With the introduction of its
Julia website, the Obama Administration demonstrated how a person could be wholly government dependent, from birth until death. The site was short-lived as Americans recoiled from its premise, with even CNN calling it the “
Wrong vision for America.”
Statists do not trust parents to raise children without government’s invasive guidance
Patrick Allen, Director of the Oregon Health Authority, made it clear in a statement to the
Beaverton Valley Times that this is not just about helping parents and children living on the edge, who might need recourse to government aid.
“This isn’t something for people in trouble,” said Allen.
“When the program is complete, every new parent — this includes adoptions — would receive a series of two or three visits by someone like a nurse or other health care practitioner,” noted Allen.
“Can we really trust that medical professionals employed by the government who come into our homes are going to actually benefit our children and families?” asked an
essay in Health Impact News.
“Is this proposed bill for universal home visits possibly just another way for the State to collect funds, and to potentially remove children from their homes and place them into the lucrative foster care and adoption system?” the essay also asks.
Tellingly, at the head of the essay is a
picture of a doctor standing in front of seated family, titled, “Government Approved Family.”
“If the program becomes reality, all families — regardless of income or area of residence — could see three visits from a nurse. They likely could come when the baby is 3 days old; 2 weeks old; and 2 months old,” said Dr. Alanna Braun of Oregon Health & Science University and member of the Oregon Pediatrics Society in an
interview.
The program would also allow nurses to monitor moms for signs of postpartum depression and “check to make sure there's a safe place for the baby to sleep and to be bathed and more,” according to the outlet to which Braun spoke.
She continued:
At the three-day mark, the visit could focus on such basics as weight loss.
At two weeks, the baby’s weight again could be checked.
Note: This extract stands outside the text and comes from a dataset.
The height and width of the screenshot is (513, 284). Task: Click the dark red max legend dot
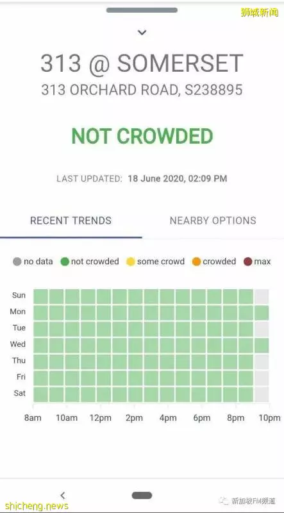click(248, 262)
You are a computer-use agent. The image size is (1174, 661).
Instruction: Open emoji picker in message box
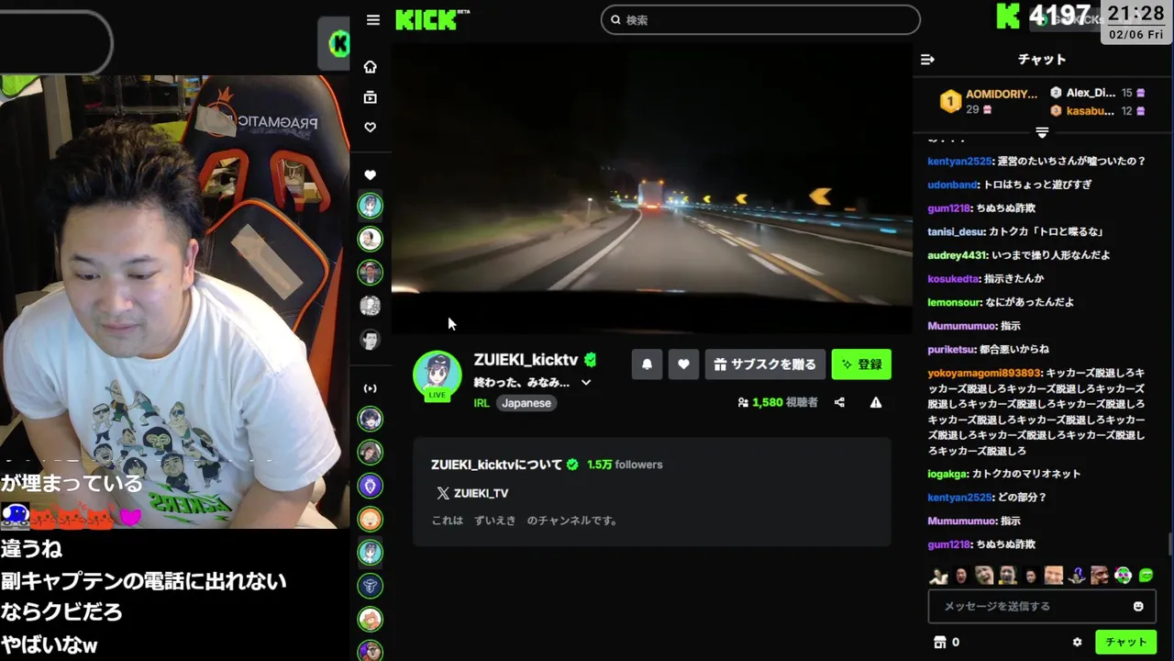[1138, 607]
Babies could get the “heel stick,” the pinprick drawing of blood that checks for metabolic indicators of problems which, at that point, show no outward symptoms.
At two months, nurses and families could discuss the many vaccines that [babies] face.
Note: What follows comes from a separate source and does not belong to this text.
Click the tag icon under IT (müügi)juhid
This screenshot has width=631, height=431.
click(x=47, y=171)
Health Impact News cautions that “parents today face a very real risk of losing their children to Child Protection Services if they dare to question a doctor’s advice regarding medical procedures, or even wanting to seek a second medical opinion.”
Bolyard said that the home visits aren’t just about the health of the newborns, and that the state’s representative would also be observing and making judgements about the parents.
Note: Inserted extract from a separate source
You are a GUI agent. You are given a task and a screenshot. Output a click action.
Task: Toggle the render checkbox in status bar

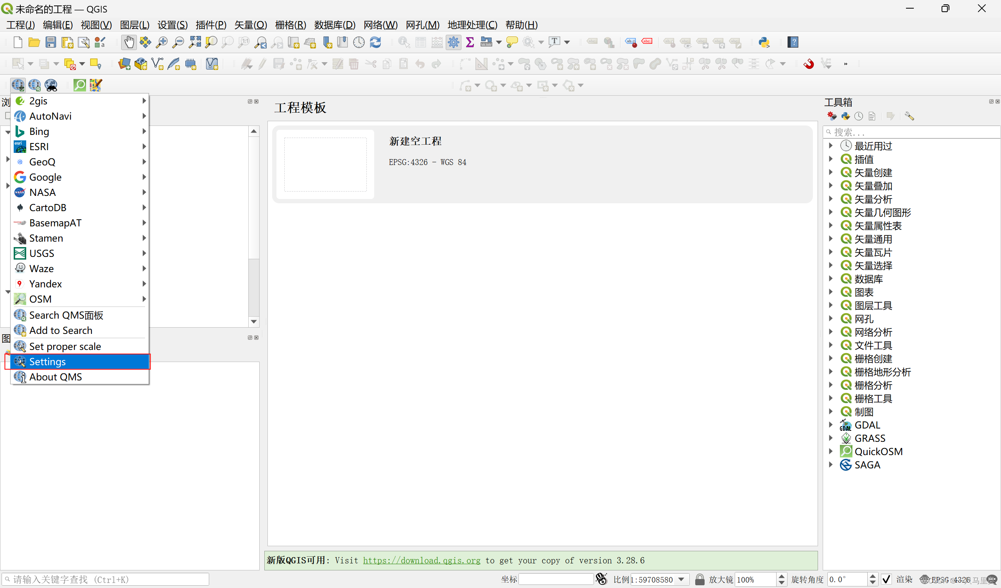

“Government agents monitoring the homes of law-abiding parents who have not been accused of a crime without a warrant is an unconscionable violation not only of parental rights and individual liberty but also a trampling of the Fourth Amendment and the Due Process Clause of the Constitution,” warned Bolyard in her PJ Media commentary.
“The bottom line is that the statists pushing these policies do not trust us with our own children,” concluded Bolyard. “It's not enough for them to have their hooks in them 180 days a year, feeding them propaganda from the first day of kindergarten through the end of high school. They now want access to them from the day they are born — and they will succeed if parents don't rise up and tell the government nannies to back off.”
As currently conceived, if the plan becomes law, it would be rolled out over the course of four years.
Correction: The original version of this article stated that the home visits would be mandatory, but that is unclear and state officials are denying it.